Foncier agricole : une loi d’urgence qui appelle déjà une suite
Énième réforme de la régulation du foncier agricole, la proposition de loi adoptée lundi s'attaque au problème des transmissions de terres via des cessions de parts. Une réforme d'urgence appelant toujours la "grande loi foncière" attendue par la profession.
Depuis quelques années, toutes les tentatives de réguler le marché foncier agricole ont échoué. La réforme adaptée par le Parlement, en début de semaine, fera-t-elle exception ? À voir. La proposition de loi portant "mesures d’urgence pour assurer la régulation de l’accès au foncier agricole au travers des structures sociétaires" constitue "une première étape opérationnelle, pragmatique, avant que nous n’entamions le chantier d’une grande loi foncière", a reconnu le ministre de l’Agriculture, Julien Denormandie, le 13 décembre devant l’Assemblée, saluant toutefois une loi "ambitieuse et nécessaire".

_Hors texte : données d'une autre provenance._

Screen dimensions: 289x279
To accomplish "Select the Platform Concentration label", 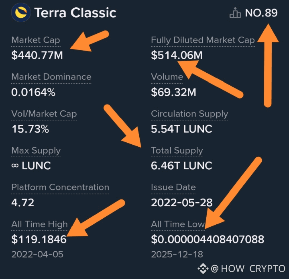I will tap(60, 187).
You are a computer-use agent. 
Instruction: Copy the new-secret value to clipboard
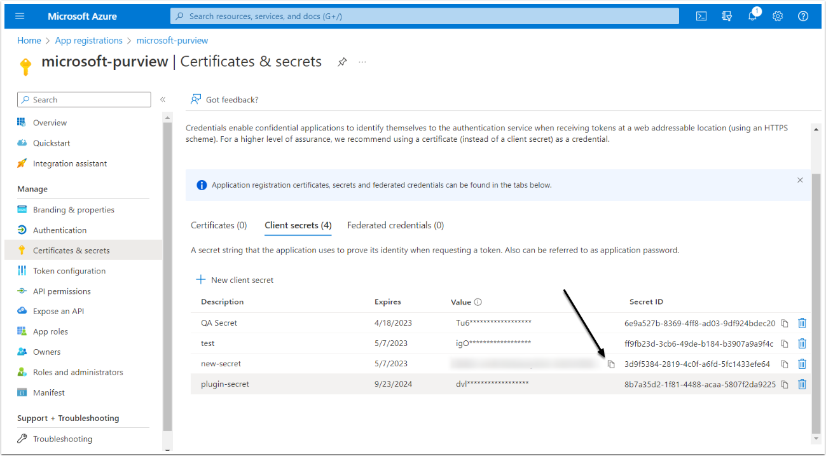click(x=611, y=364)
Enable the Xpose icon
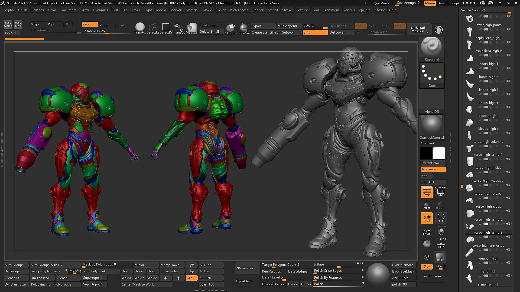 tap(441, 218)
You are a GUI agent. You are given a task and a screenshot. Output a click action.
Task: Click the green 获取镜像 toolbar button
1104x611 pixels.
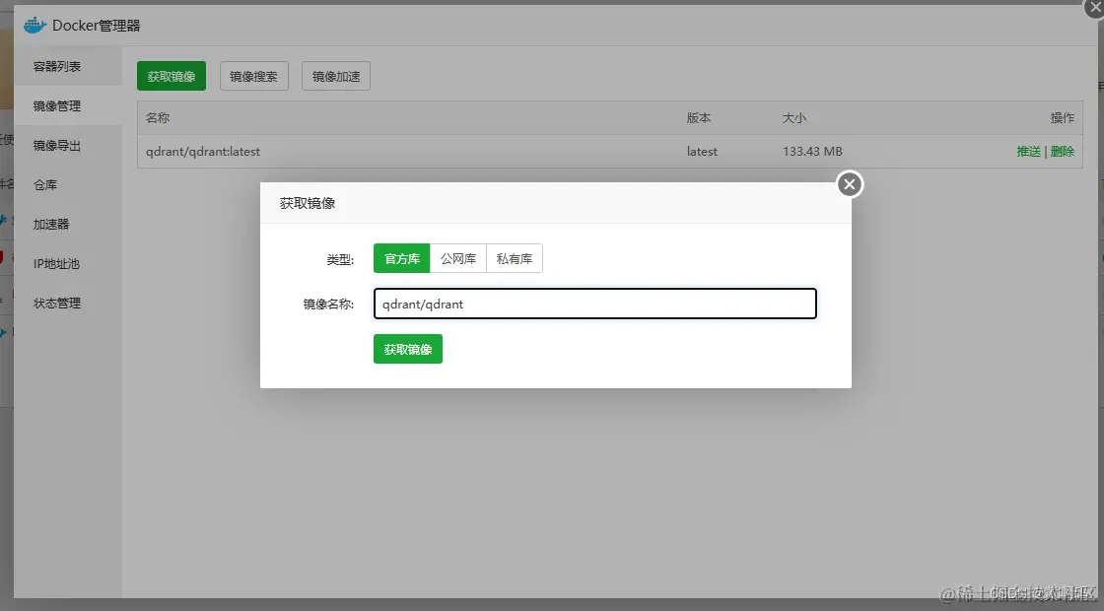pos(171,75)
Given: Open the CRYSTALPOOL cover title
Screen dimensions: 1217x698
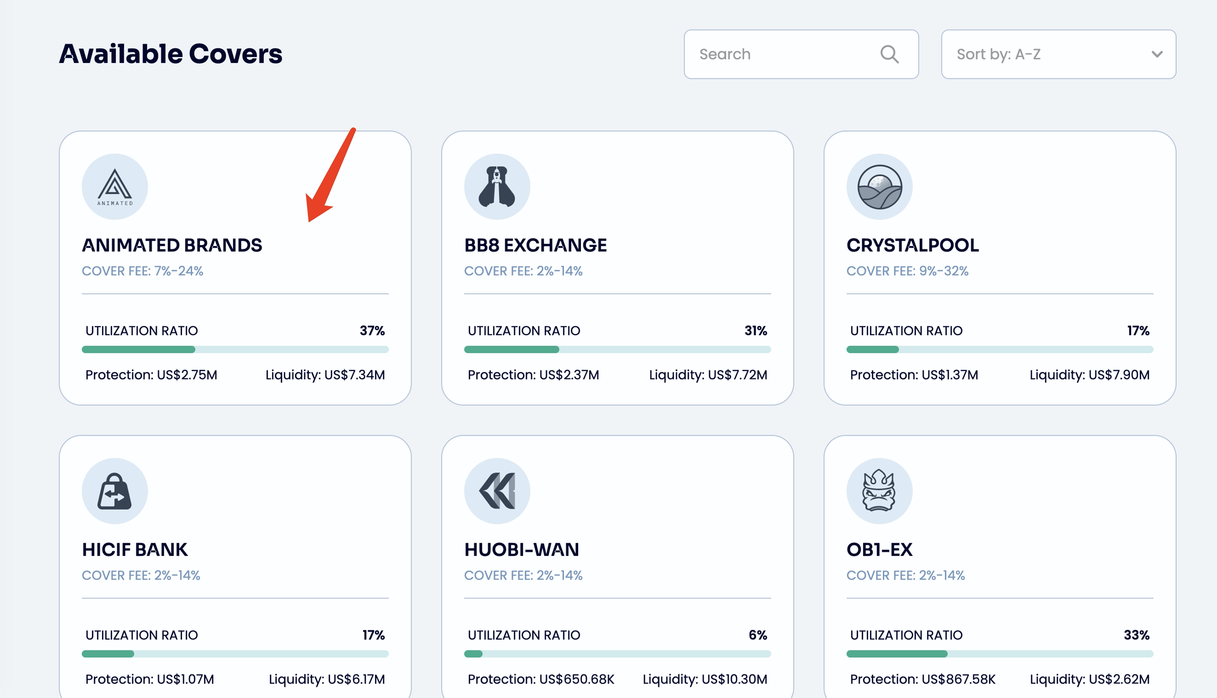Looking at the screenshot, I should tap(912, 245).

L’enjeu de ce texte porté par le député LREM des Hautes-Pyrénées Jean-Bernard Sempastous est de renforcer le contrôle de cessions de terres via des parts de sociétés. Un phénomène en plein essor (les deux tiers des terres sont aujourd’hui dans les mains de sociétés), qui se fait au détriment du modèle traditionnel de l’exploitation familiale et encourage la concentration ou l’accaparement des terres. Le recensement agricole publié ce vendredi, avec la disparition de 100.000 exploitations en dix ans, rappelle d’ailleurs l’urgence d’agir, comme l’a souligné le ministre de l’Agriculture. Car le système actuel de contrôle de cessions de parts est facile à contourner, les réformes conduites depuis 2014 n’ont été que des pis-aller.
Éviter les agrandissements excessifs
La proposition de loi, cosignée par un grand nombre de députés, a fait l’objet d’un accord en commission mixte paritaire (CMP) le 1er décembre. Le Sénat a salué à cette occasion un dispositif "attendu, équilibré et constructif". Le mécanisme imaginé par le député prévoit de soumettre à autorisation administrative les cessions de titres sociaux qui conduisent à une prise de contrôle de la société, en vue d’éviter les agrandissements excessifs. Pour que le préfet de département puisse enclencher la procédure de contrôle, il faut que la transaction se situe dans une fourchette comprise entre 1,5 à 3 fois la surface agricole utile régionale moyenne (Saurm) fixée dans le schéma directeur régional des exploitations agricoles. Le seuil a été relevé en CMP (de 1 fois la Saurm à 1,5) conformément au souhait du Sénat, afin de ne pas viser la majorité des opérations mais de se concentrer sur les plus importantes. Par ailleurs, les transactions au sein d’une même famille sont préservées, dès lors que l’acquéreur s’engage à poursuivre l’exploitation. Le lien de parenté a été étendu au quatrième degré afin d’aller jusqu’aux cousins germains. Les transactions entre associés de longue date sont permises, mais encadrées.
Installation des jeunes
Les demandes d’autorisations seront instruites par la Safer (société d’aménagement foncier et d’établissement rural) qui veillera notamment à ce que le projet ne porte pas atteinte aux exploitations existantes et contribue au développement du territoire. En cas de dépassement du seuil, les sociétaires devront s’engager à prendre des mesures compensatoires en se délestant de terrains ou en les mettant à disposition de jeunes agriculteurs, par voie amiable ou en recourant à la Safer.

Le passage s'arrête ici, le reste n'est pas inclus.